New York-based Bristol-Myers will assume about $20 billion of Summit, N.J.-based Celgene's debt, and borrow roughly $32 billion in new debt to do so. Fitch estimates the company's leverage to range from 2.3x to 2.7x 24 months after the acquisition is completed.
The rating agency said the merged entity will be closer to Pfizer Inc. and Merck & Co. Inc. in terms of size and scale. Celgene is expected to fill Bristol-Myers' late-stage pipeline, with six potential new product launches in the near term.
Fitch said the deal will help reduce Bristol-Myers' reliance on blockbuster cancer treatment Opdivo and blood thinner Eliquis, which account for roughly 58% of its revenues.
However, Celgene also enters the deal with its own shortcomings, particularly a similar reliance on blood cancer therapy Revlimid, which accounts for about 63% of its total sales, and is expected to see generic competition in 2022.
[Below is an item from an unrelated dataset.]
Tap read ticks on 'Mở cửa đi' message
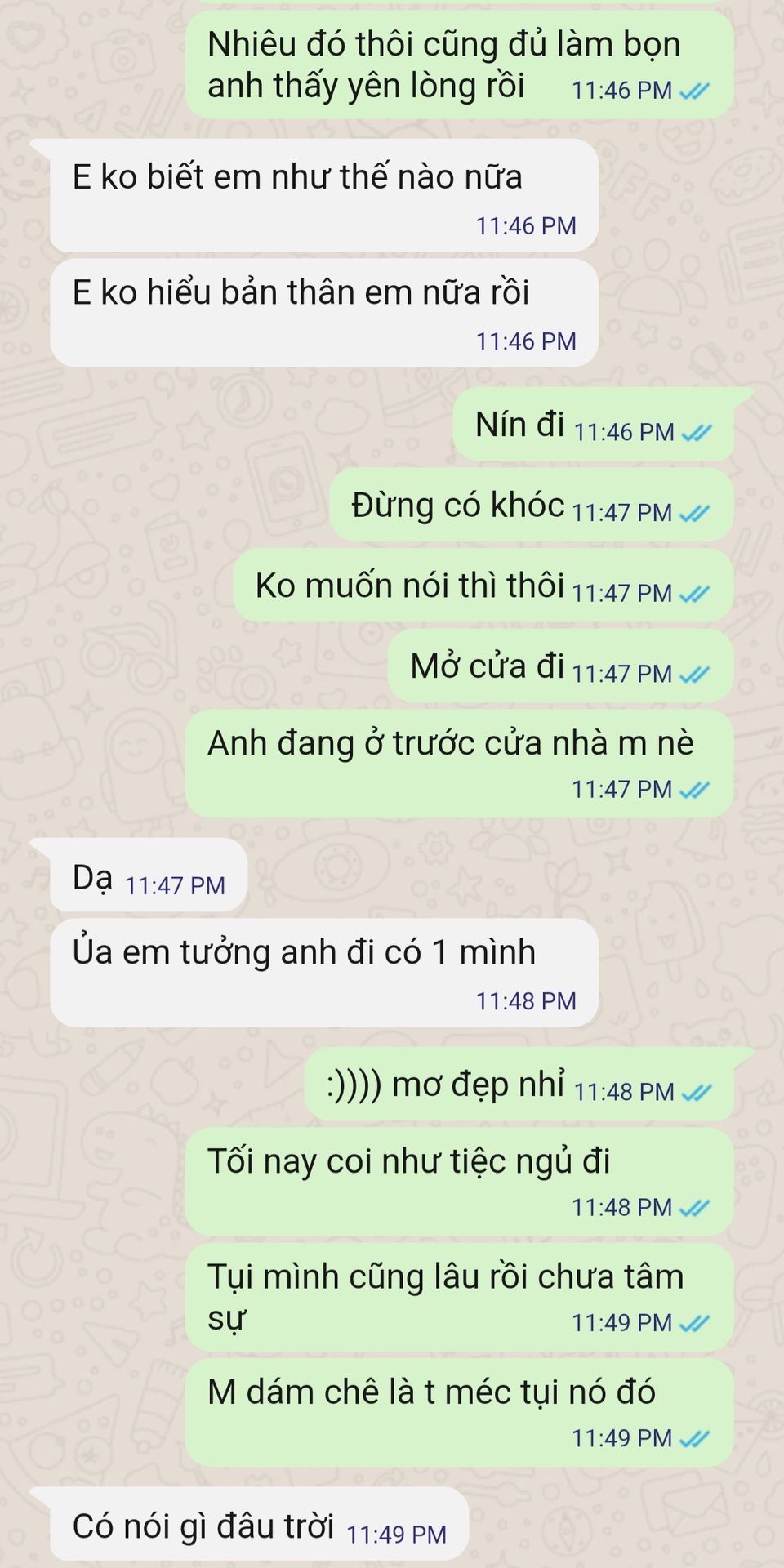784x1568 pixels. [695, 675]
Fitch expects Bristol-Myers' EBITDA margins to increase due to Celgene's higher margin product mix, and have an estimated post-transaction, post-dividend free cash flow of $7 billion to $8 billion, assuming generic competition to Revlimid does not enter the market until 2022.
The rating agency does not expect a positive rating action for Bristol-Myers following the Celgene acquisition, with a downgrade of one to two notches for the company's current A- rating as the most likely outcome. An upgrade to A may occur if Bristol-Myers sustains its leverage below 1.7x.
Bristol-Myers Chairman and CEO Giovanni Caforio said the Celgene merger provides an opportunity to build the number one franchise in oncology.